Near central Melbourne we have The Shrine of Remembrance, a memorial built to remember those who fell during World War I. It has now come to represent all those who have fallen defending our country and is affectionately and simply known as the Shrine.
This instantly recognizable building is the central focus of our yearly ANZAC day dawn service (25th April) and Remembrance Day (11th November) services and holds a special place in the heart of many Melbournians.*
In the grounds of the Shrine, called King’s Domain, there are various kinds of memorials to different aspects of war. One of these is the Lone Pine.
During the Battle of Lone Pine, one of the bloodiest battles of the Gallipoli peninsula, during which thousands of Turks and Australians died, the one remaining pine tree on the ridge was blown apart.

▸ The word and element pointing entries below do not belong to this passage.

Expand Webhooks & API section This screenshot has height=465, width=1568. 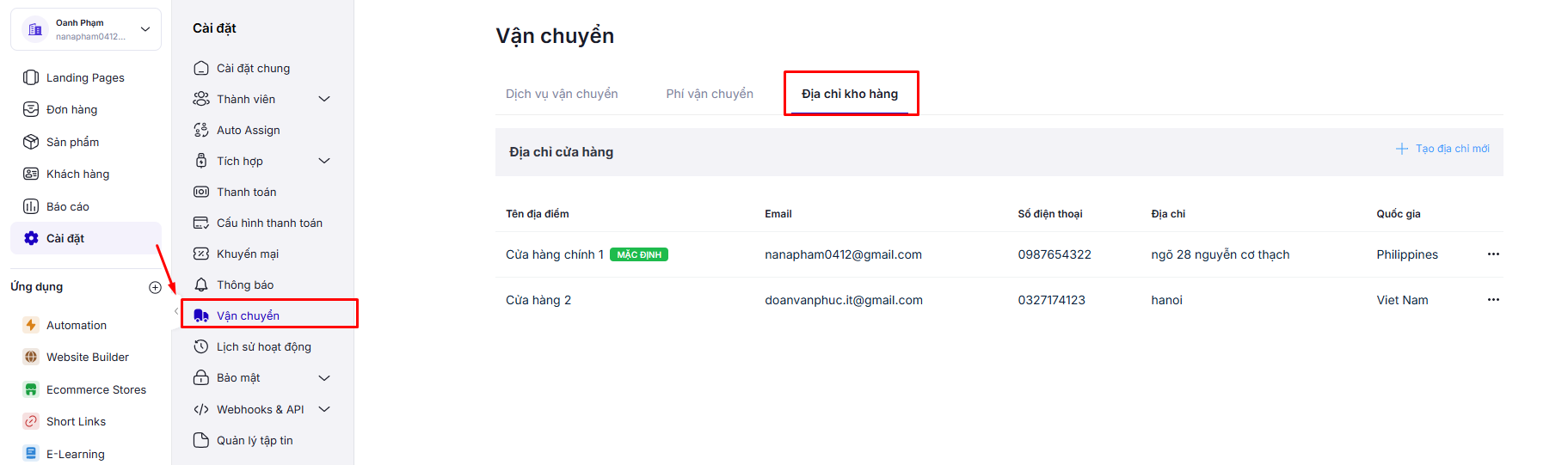[x=324, y=409]
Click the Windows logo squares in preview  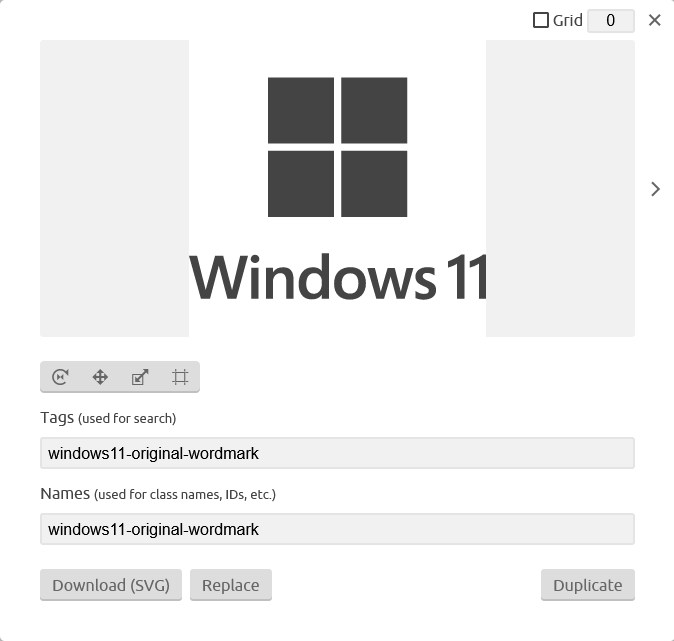click(x=337, y=147)
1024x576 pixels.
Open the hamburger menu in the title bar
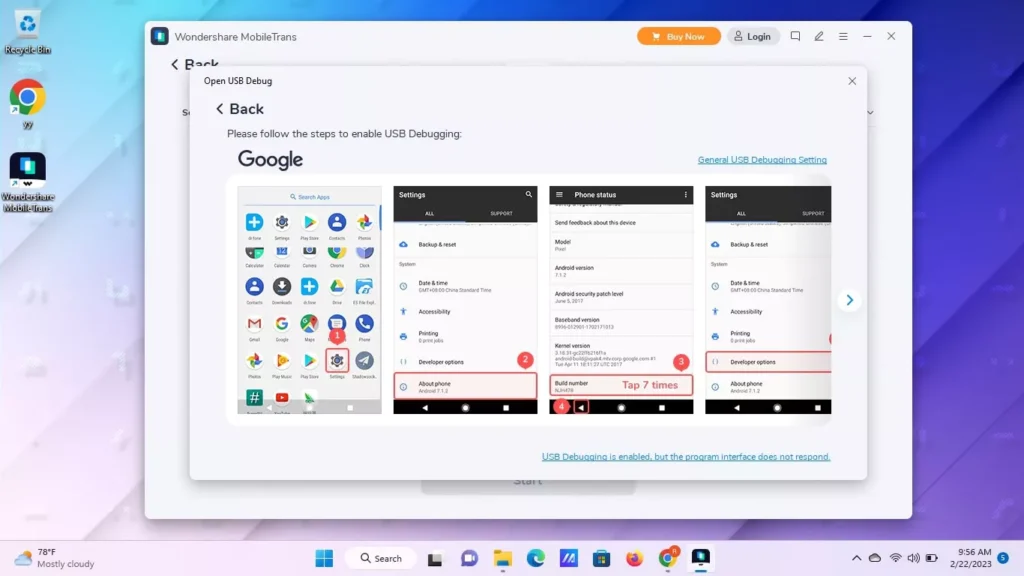pyautogui.click(x=843, y=35)
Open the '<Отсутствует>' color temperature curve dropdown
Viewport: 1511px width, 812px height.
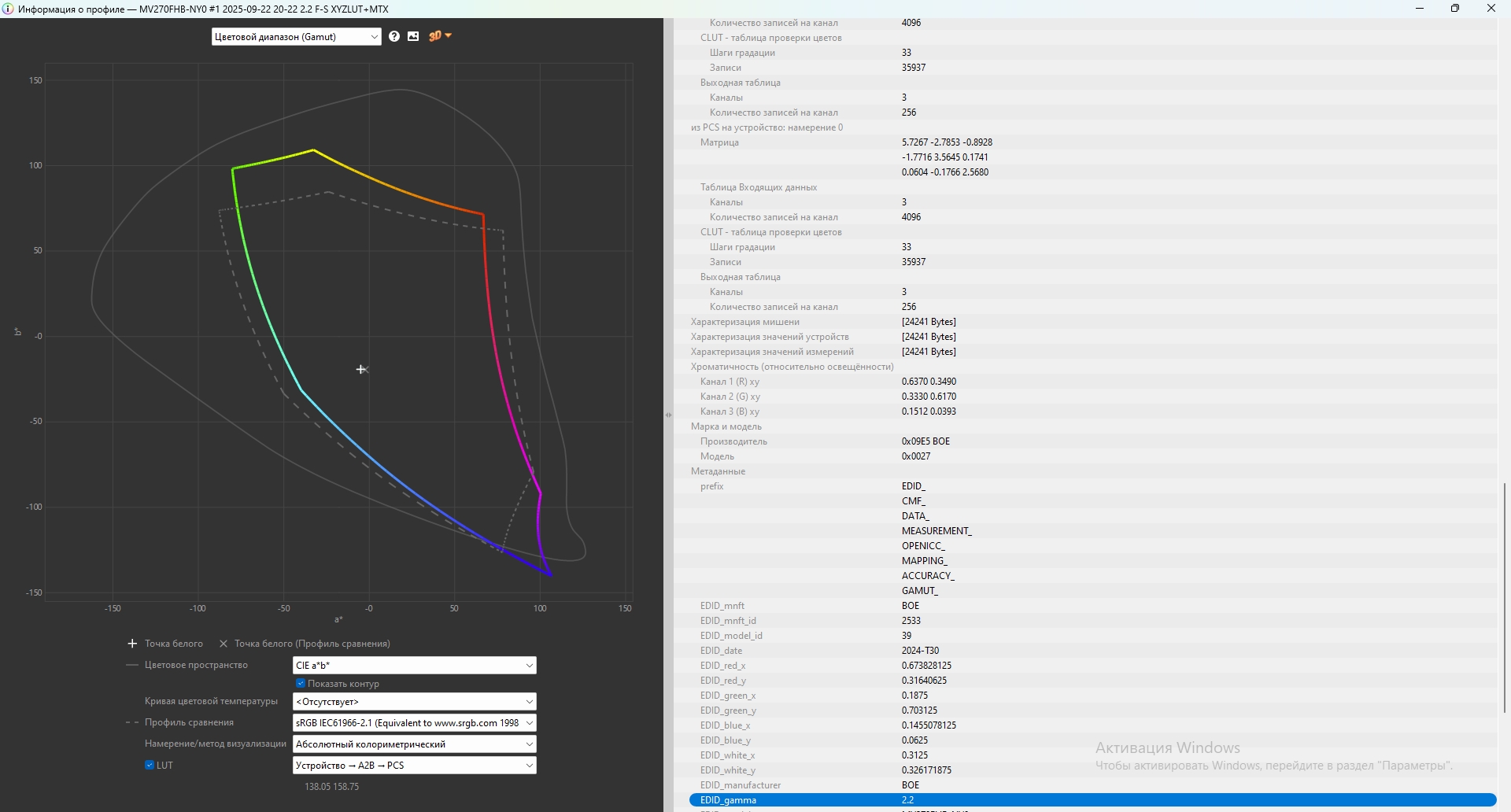(414, 701)
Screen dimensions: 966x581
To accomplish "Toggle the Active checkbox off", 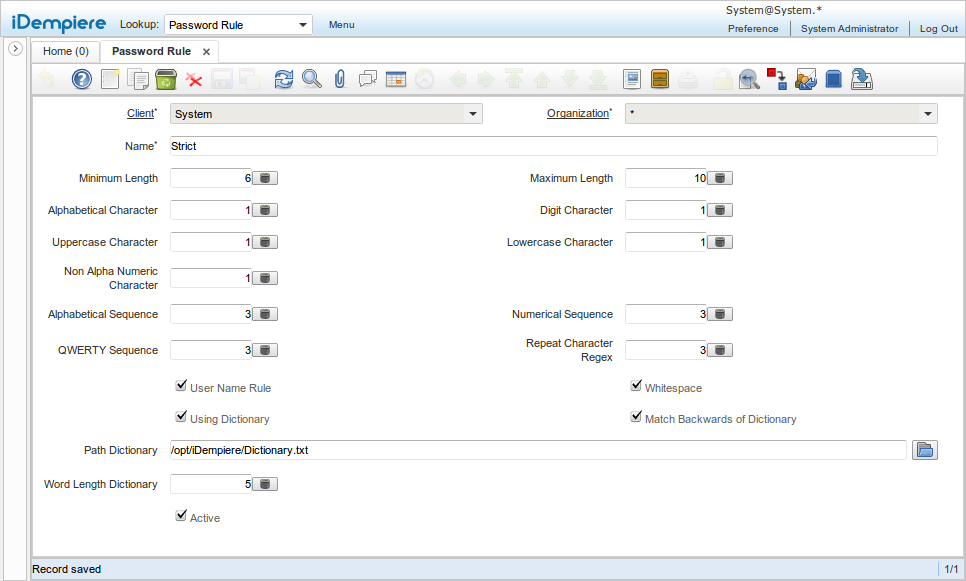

Cones from this tree were bought back from the battlefield by soldiers who fought there, and later a seedling raised from the one bought back by Sergeant McDowell of the 23rd Battalion was planted in the grounds of the Shrine in 1933 in memory of that terrible battle.
Sadly, the news comes that arborists have decided that, due to disease, Melbourne’s Lone Pine is at the end of its days and it will be removed next week. It is sad news for that tree, but the memorial will continue. A new tree will be planted in its place, one of its own offspring cultivated years ago, no doubt for this very purpose. Not only that, the wood from the tree will be recycled for use within the Shrine itself. (ABC News)
*If you look at the wikipedia entry for the Shrine you will see just how special it was historically. Under the ‘construction and dedication’ heading there is a small aerial photo taken at the time of the dedication ceremony in 1934. The caption reports that 300,000 people attended. That was one-third of Melbourne’s population at the time.